The protestors were being portrayed as extremists, and he [OPP Supt. Pat Morris] found that to be problematic. Did you find that to be problematic as well?— The Real Andy Lee Show (@RealAndyLeeShow) October 21, 2022
I do. - Retired OPP Chief Supt. Pardy #POEC pic.twitter.com/CKTeMlfbN0
Chief Superintendent Pardy agreed with the claim that the OPP and OPS did not need the Emergencies Act in order to deploy an integrated command structure. He further agreed that the Emergencies Act was not required to craft an occupational plan and that police services had what they needed to develop the plan. He was aware that some tow truck drivers would have been willing to remove trucks without assurances provided by the Emergencies Act, so long as these assurances could be met in some other way. He further agreed that there were provisions under other existing Ontario legislation for indemnity that addressed the concerns of tow truck operators.
It is important to recall that, in order to justify its declaration of a public order emergency under the Emergencies Act, the government must establish, on reasonable grounds, that a public order emergency exists and necessitates the taking of special, temporary measures for dealing with the emergency. The situation must be so dire that it cannot be effectively dealt with under any other law of Canada.
The definition of a public order emergency is an emergency that arises from threats to the security of Canada and that is so serious as to be a national emergency.

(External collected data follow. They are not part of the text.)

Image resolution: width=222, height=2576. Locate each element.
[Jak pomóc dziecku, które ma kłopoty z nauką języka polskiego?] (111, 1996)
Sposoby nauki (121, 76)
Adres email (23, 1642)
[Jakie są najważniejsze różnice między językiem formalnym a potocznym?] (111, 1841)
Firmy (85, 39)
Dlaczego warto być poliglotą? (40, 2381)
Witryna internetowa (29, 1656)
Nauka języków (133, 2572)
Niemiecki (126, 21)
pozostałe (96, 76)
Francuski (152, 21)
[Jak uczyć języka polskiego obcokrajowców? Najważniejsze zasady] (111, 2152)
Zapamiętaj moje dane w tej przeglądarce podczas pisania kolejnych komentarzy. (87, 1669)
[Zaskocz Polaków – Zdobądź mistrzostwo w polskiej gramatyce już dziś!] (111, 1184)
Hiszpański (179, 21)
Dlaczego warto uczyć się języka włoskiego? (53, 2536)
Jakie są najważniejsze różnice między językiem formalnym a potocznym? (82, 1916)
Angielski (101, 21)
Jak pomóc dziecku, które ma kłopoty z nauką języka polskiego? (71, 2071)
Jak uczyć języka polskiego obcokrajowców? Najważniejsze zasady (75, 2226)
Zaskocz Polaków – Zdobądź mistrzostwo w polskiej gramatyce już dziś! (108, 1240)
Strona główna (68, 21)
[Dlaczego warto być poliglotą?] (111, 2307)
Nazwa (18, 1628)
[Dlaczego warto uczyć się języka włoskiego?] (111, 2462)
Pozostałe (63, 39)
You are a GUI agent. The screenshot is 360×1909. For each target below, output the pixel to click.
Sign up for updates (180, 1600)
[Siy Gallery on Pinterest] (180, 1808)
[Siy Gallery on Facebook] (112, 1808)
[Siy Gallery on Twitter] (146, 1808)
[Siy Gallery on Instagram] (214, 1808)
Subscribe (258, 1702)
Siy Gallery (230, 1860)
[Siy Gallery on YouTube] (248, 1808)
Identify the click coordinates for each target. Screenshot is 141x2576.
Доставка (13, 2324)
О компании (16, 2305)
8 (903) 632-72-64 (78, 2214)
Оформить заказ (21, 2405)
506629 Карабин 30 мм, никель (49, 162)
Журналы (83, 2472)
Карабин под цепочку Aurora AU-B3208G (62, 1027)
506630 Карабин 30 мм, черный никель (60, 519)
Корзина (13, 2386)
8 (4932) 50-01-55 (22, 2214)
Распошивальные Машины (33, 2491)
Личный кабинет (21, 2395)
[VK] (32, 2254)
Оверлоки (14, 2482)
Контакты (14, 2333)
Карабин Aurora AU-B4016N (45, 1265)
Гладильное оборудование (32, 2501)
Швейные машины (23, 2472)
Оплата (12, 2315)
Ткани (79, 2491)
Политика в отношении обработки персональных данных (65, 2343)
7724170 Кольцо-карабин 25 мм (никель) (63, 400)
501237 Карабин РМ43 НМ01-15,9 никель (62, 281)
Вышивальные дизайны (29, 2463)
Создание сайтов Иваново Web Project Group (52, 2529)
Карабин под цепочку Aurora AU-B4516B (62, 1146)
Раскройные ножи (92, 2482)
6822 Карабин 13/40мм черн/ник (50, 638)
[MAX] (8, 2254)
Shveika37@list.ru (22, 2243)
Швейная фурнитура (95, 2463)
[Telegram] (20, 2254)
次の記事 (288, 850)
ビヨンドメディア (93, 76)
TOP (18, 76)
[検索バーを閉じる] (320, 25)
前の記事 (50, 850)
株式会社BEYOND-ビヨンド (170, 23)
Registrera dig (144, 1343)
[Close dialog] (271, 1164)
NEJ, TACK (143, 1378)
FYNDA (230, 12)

Threats to the security of Canada is defined, in the Canadian Security Intelligence Services Act as: (a) espionage or sabotage that is against Canada or is detrimental to the interests of Canada or activities directed toward or in support of such espionage or sabotage, (b) foreign influenced activities within or relating to Canada that are detrimental to the interests of Canada and are clandestine or deceptive or involve a threat to any person, (c) activities within or relating to Canada directed toward or in support of the threat or use of acts of serious violence against persons or property for the purpose of achieving a political, religious or ideological objective within Canada or a foreign state, and (d) activities directed toward undermining by covert unlawful acts, or directed toward or intended ultimately to lead to the destruction or overthrow by violence of, the constitutionally established system of government in Canada.
*All quotes are subject to revision as Commission video and transcripts become available.